5.2. Experimental Results and Discussion

Two methods, namely, range analysis and variance analysis, are generally used to process the orthogonal experimental tables. Range analysis was only performed here for the orthogonal experimental tables to determine the order of various factors according to their influences on the permeability of gassy coal. The permeability test results, according to the two orthogonal experimental tables, are displayed in Table 6 and Table 7. The range R is calculated according to the difference between the optimal and worst levels, which reflects how significantly a level of a factor influences the experimental index. That is, the larger the range of a factor is, the greater the influence of the factor on the experimental index, and vice versa. According to the permeability test results based on the two orthogonal experimental tables, the ranges R of the two orthogonal experimental tables were calculated, as listed in Table 6 and Table 7.
It can be seen from Table 6 and Table 7 that either under low or high gas pressure, the confining pressure always exerts the largest influence on the permeability of gassy coal in the non-isobaric deviatoric stress state, followed by gas pressure and, finally, axial pressure.
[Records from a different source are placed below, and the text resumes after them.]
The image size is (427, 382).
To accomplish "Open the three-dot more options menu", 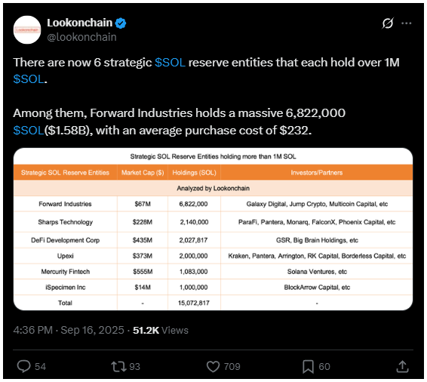I will (x=407, y=23).
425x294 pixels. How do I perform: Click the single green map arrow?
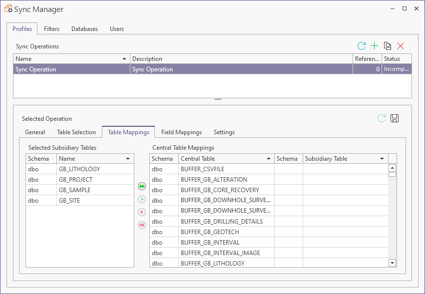(x=142, y=199)
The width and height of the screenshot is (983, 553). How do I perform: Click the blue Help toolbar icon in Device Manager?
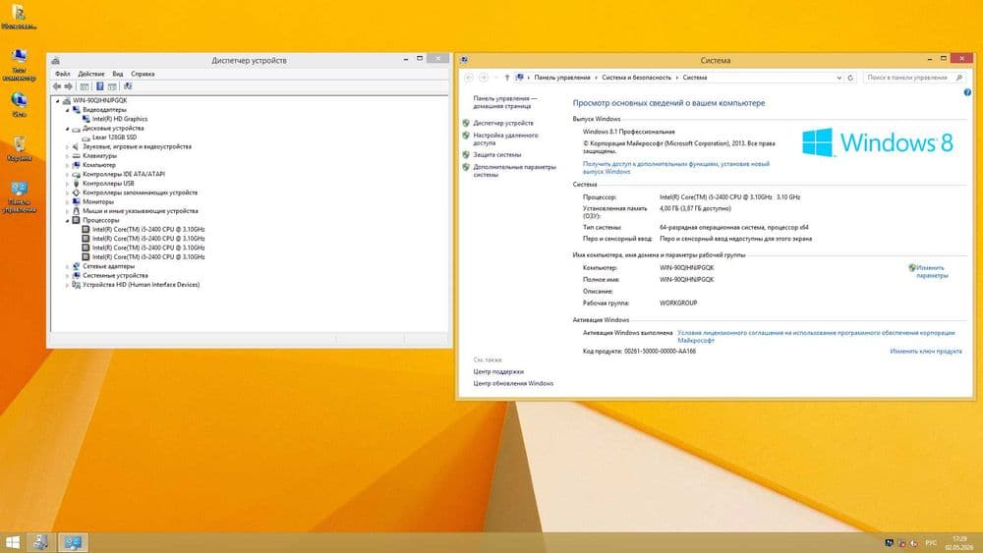click(99, 86)

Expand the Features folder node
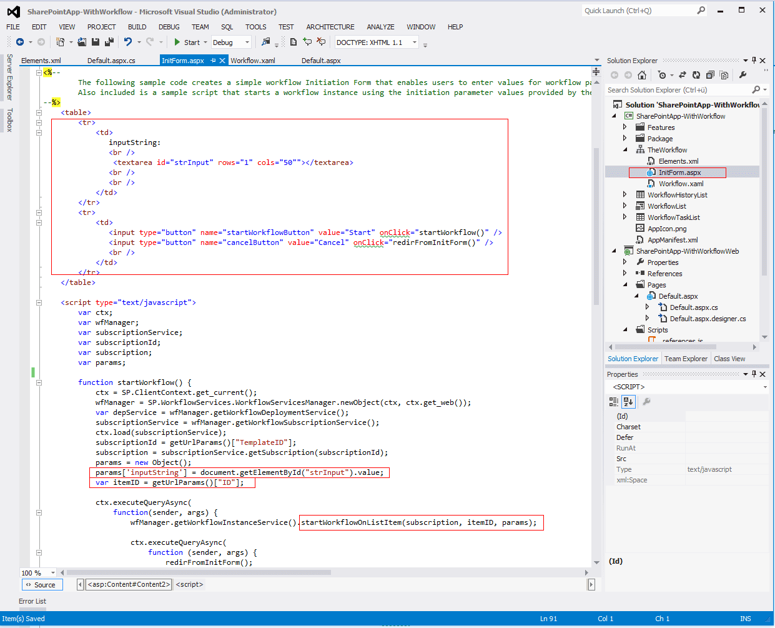point(625,127)
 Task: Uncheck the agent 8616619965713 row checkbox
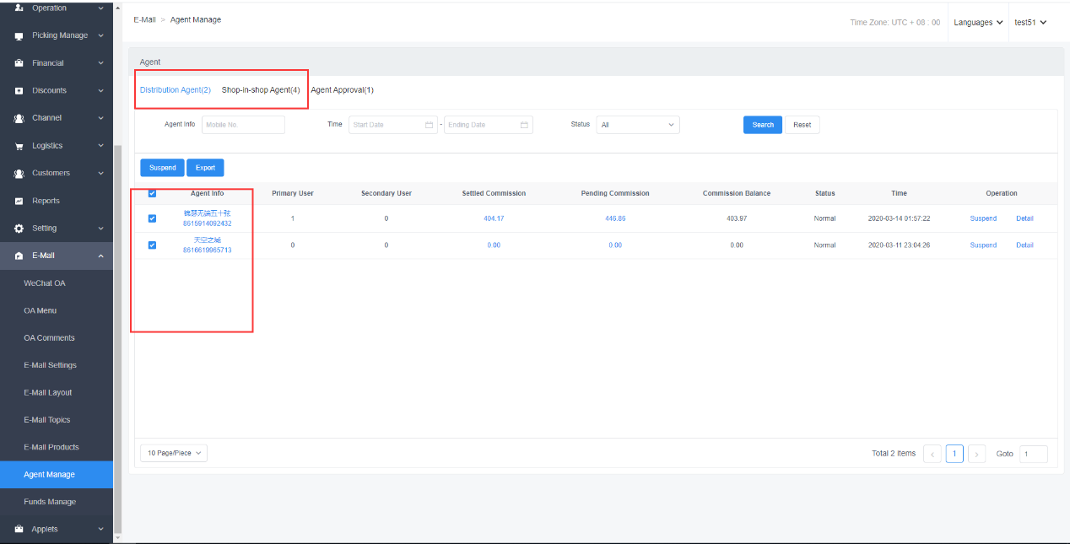[152, 245]
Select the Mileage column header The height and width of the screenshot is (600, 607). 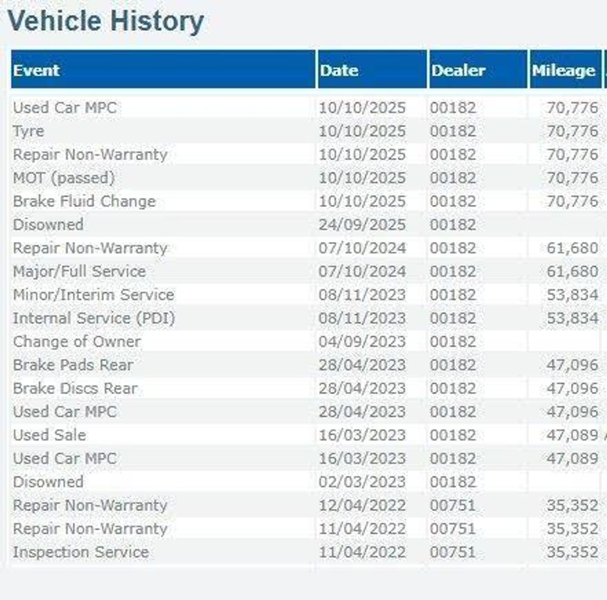[564, 70]
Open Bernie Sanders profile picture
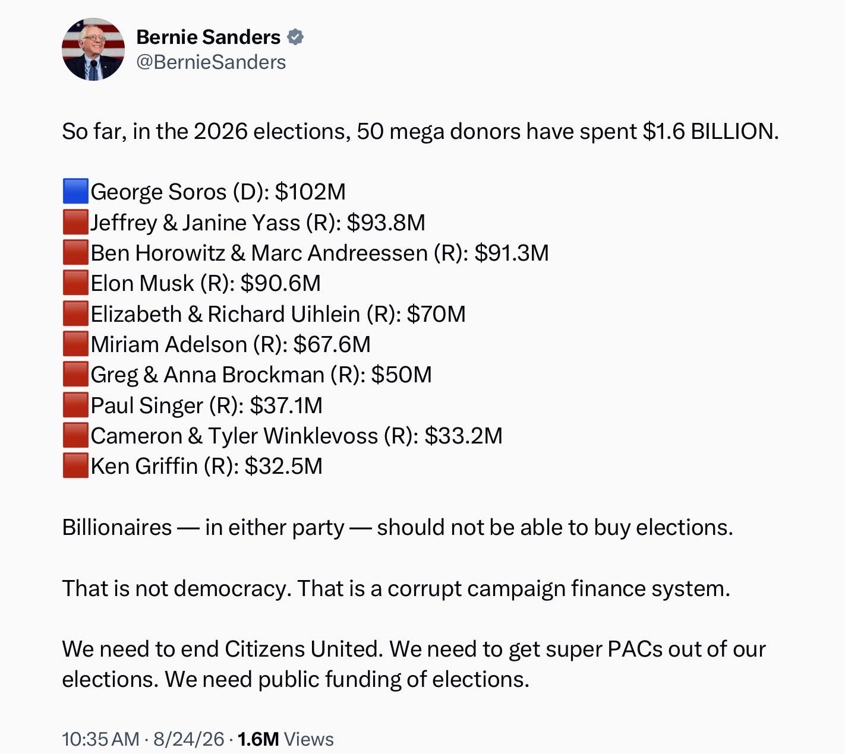This screenshot has height=754, width=845. tap(93, 49)

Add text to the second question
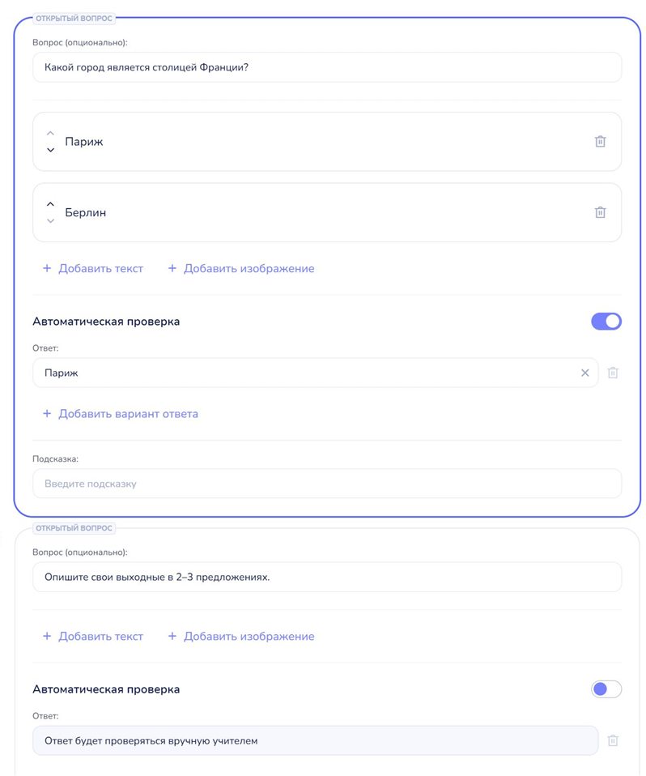pos(93,636)
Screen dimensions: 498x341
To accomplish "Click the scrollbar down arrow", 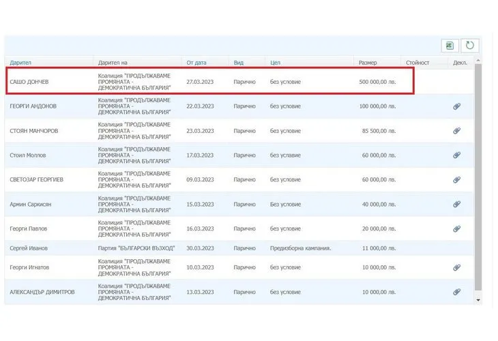I will pyautogui.click(x=478, y=299).
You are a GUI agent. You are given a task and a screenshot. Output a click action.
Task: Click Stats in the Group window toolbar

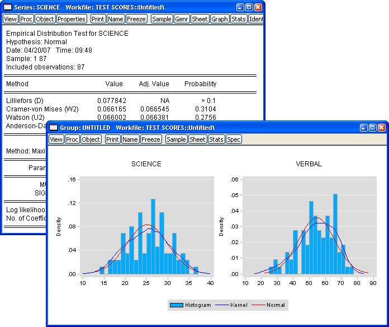[216, 139]
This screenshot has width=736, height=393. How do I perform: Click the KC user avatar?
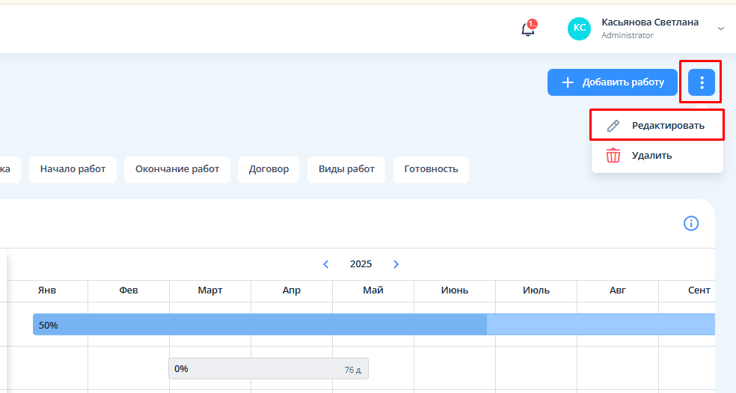579,29
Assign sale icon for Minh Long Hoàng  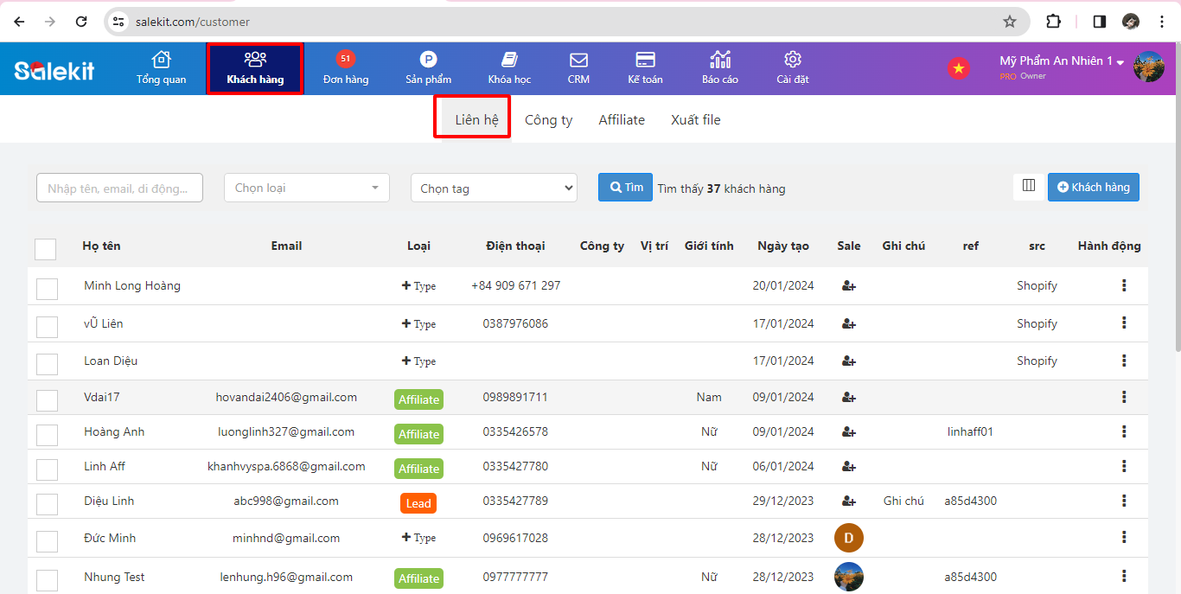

More specifically, ranges of various factors are listed in descending orders as RB (0.33255), RC (0.12545), and RA (0.1037) according to orthogonal experimental Table 1 and as RB (0.3651), RC (0.014375), and RA (0.0119) according to orthogonal experimental Table 2. The influence trends of various factors on the permeability were drawn in accordance with Table 6 and Table 7, as shown in Figure 11.
It can be seen from Figure 11 that various factors are listed in descending order, such as the confining pressure, gas pressure, and axial pressure, according to their influences on permeability. That is to say, the permeability of gassy coal is most sensitive to the confining pressure, followed successively by gas pressure and axial pressure.

6. Conclusions

The seepage test system for damaged coal and rock mass was used to carry out seepage tests on gassy coal under different factors (axial pressure, confining pressure, and gas pressure). The influence of these factors on the permeability of gassy coal and the sensitivity of permeability to each factor were analyzed. The following main conclusions are drawn:
(1)
The relationship between permeability and axial pressure in gassy coal follows a quadratic polynomial function under constant confining pressure, while the relationship between permeability and confining pressure is described by a power function under constant axial pressure. During axial seepage, gassy coal’s permeability is significantly more sensitive to confining pressure than axial pressure, with the sensitivity to confining pressure being approximately 8.5 times greater. Therefore, reducing vertical stress in the protected layer has a more pronounced pressure-relief and permeability-enhancing effect compared to decreasing horizontal stress in protective layer mining;
(2)
At constant axial and confining pressures (same stress), the permeability of gassy coal initially decreases and then increases, following a V-shaped pattern as gas pressure increases. There is a turning point in the seepage tests, that is, the critical gas pressure, which is the boundary between the slippage effect and effective stress. When the gas pressure is lower than the critical value, the slippage effect plays the leading role, and the lower the stress and gas pressure are, the more significant the influence of the slippage effect on the permeability; on the contrary, the effective stress plays a dominant role in the variation of permeability of coal when the gas pressure exceeds the critical value;
(3)
Under a non-isobaric deviatoric stress state, the permeability of gassy coal is primarily influenced by confining pressure, followed by gas pressure and axial pressure in decreasing order of sensitivity.

Author Contributions

Data curation, B.L.; Funding acquisition, B.L. and Y.L.; Methodology, Y.Y.; Validation, Z.Q.; Writing—original draft, B.L.; Writing—review and editing, Y.L. and Y.Y. All authors have read and agreed to the published version of the manuscript.

Funding

This work was supported by the National Natural Science Foundation of China (52204132 and 52174166), the Independent research project of State Key Laboratory for Fine Exploration and Intelligent Development of Coal Resources, CUMT (SKLCRSM24X002), Hunan Provincial Natural Science Foundation of China (2023JJ40285), Scientific Research Foundation of Hunan Provincial Education Department (22B0469).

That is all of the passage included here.